◆ RAW DATA ◆
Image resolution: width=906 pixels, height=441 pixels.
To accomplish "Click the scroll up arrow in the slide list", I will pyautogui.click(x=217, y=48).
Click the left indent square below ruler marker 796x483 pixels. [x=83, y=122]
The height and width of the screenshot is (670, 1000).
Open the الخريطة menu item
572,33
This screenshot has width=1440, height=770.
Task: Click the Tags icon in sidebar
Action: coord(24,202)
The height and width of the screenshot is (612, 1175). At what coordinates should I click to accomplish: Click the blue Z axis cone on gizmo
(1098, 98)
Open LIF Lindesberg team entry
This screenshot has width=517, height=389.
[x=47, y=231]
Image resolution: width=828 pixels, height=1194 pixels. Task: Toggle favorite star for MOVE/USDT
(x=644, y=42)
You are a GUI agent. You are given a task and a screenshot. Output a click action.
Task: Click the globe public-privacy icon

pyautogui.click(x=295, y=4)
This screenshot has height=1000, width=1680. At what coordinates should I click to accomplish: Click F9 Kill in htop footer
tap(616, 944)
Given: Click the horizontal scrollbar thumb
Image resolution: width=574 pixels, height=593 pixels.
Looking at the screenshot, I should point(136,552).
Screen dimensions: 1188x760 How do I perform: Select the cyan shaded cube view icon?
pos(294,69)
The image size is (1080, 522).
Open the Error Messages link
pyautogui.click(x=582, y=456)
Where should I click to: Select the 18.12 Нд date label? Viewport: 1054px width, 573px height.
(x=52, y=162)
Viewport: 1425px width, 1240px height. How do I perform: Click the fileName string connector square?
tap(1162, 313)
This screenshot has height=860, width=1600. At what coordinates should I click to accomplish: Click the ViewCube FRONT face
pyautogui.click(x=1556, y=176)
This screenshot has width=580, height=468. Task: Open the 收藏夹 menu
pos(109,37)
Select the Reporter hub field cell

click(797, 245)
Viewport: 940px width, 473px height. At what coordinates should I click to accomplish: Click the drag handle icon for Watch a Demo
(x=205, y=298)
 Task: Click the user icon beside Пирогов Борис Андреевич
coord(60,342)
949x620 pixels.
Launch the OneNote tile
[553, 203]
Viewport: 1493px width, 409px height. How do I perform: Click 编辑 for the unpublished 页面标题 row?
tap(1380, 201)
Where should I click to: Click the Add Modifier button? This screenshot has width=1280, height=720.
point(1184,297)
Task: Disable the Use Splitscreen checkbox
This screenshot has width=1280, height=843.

◆ TO DO ◆
Set down exactly what runs from the line containing "Open the Error Messages link" through the last line above, both lines included.

◆ REPLY TO THE EXERCISE ◆
Open the Error Messages link
pyautogui.click(x=582, y=456)
Where should I click to: Select the 18.12 Нд date label? Viewport: 1054px width, 573px height.
(x=52, y=162)
Viewport: 1425px width, 1240px height. How do I perform: Click the fileName string connector square?
tap(1162, 313)
This screenshot has height=860, width=1600. At what coordinates should I click to accomplish: Click the ViewCube FRONT face
pyautogui.click(x=1556, y=176)
This screenshot has width=580, height=468. Task: Open the 收藏夹 menu
pos(109,37)
Select the Reporter hub field cell

click(797, 245)
Viewport: 940px width, 473px height. At what coordinates should I click to accomplish: Click the drag handle icon for Watch a Demo
(x=205, y=298)
 Task: Click the user icon beside Пирогов Борис Андреевич
coord(60,342)
949x620 pixels.
Launch the OneNote tile
[553, 203]
Viewport: 1493px width, 409px height. How do I perform: Click 编辑 for the unpublished 页面标题 row?
tap(1380, 201)
Where should I click to: Click the Add Modifier button? This screenshot has width=1280, height=720.
point(1184,297)
Task: Disable the Use Splitscreen checkbox
This screenshot has width=1280, height=843.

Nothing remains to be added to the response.